Specifically, we will:
- Collect input containing user-item rating
- Build item-item similarity matrix
- Measure similarities between items by using plain user rating vectors
- Predict the rating between user U and item I by getting all items which the current user have rated, identify N item neighbors and weighted average their ratings based on how similar the items are to the target item I

# Set up

In [1]:
%load_ext autoreload
%autoreload 2

In [2]:
import os
import sys

import mlflow
import numpy as np
import pandas as pd
from dotenv import load_dotenv
from loguru import logger
from pydantic import BaseModel

load_dotenv()

sys.path.insert(0, "..")

from src.eval import (
    create_label_df,
    create_rec_df,
    log_classification_metrics,
    log_ranking_metrics,
    merge_recs_with_target,
)
from src.id_mapper import IDMapper
from src.math_utils import sigmoid
from src.model import Item2ItemCollaborativeFiltering
from src.train_utils import map_indice
from src.viz import blueq_colors

# Controller

In [3]:
class Args(BaseModel):
    testing: bool = False
    log_to_mlflow: bool = True
    experiment_name: str = "FSDS RecSys - L4 - Reco Algo"
    run_name: str = "003-cf-i2i"
    notebook_persist_dp: str = None
    random_seed: int = 41

    user_col: str = "user_id"
    item_col: str = "parent_asin"
    rating_col: str = "rating"
    timestamp_col: str = "timestamp"

    top_K: int = 100
    top_k: int = 10

    batch_size: int = 128

    def init(self):
        self.notebook_persist_dp = os.path.abspath(f"data/{self.run_name}")

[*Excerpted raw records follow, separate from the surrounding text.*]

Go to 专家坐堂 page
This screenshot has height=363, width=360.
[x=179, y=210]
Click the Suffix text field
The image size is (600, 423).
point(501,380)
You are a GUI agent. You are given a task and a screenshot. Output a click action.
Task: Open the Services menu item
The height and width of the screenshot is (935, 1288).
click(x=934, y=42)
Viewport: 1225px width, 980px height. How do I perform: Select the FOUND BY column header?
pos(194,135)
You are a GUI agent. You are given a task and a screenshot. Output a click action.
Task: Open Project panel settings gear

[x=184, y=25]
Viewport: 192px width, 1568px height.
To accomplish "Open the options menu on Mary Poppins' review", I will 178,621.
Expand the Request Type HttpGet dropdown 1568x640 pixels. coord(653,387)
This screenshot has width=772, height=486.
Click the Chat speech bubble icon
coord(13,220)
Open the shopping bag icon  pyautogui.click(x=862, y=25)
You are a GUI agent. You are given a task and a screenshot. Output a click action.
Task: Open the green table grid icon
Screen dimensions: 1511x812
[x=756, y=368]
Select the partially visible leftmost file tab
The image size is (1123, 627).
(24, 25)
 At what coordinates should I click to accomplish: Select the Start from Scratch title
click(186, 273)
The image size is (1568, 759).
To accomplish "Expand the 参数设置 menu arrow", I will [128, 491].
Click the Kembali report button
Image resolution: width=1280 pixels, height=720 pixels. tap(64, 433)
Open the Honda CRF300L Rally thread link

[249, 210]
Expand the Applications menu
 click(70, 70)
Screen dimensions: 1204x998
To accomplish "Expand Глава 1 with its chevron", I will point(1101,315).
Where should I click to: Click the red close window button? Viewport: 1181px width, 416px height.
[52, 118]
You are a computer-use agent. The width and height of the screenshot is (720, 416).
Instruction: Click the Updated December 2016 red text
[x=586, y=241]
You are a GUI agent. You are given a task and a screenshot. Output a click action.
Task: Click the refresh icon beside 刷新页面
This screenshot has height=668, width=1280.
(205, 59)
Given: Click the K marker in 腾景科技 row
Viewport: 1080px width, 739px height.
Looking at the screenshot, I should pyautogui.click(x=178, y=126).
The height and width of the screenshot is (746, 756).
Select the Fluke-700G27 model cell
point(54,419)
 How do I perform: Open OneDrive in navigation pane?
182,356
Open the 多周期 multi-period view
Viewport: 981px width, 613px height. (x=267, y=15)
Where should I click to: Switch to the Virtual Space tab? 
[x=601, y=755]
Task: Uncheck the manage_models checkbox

        if not os.environ.get("MLFLOW_TRACKING_URI"):
            logger.warning(
                f"Environment variable MLFLOW_TRACKING_URI is not set. Setting self.log_to_mlflow to false."
            )
            self.log_to_mlflow = False

        if self.log_to_mlflow:
            logger.info(
                f"Setting up MLflow experiment {self.experiment_name} - run {self.run_name}..."
            )

            mlflow.set_experiment(self.experiment_name)
            mlflow.start_run(run_name=self.run_name)

        return self


args = Args().init()

print(args.model_dump_json(indent=2))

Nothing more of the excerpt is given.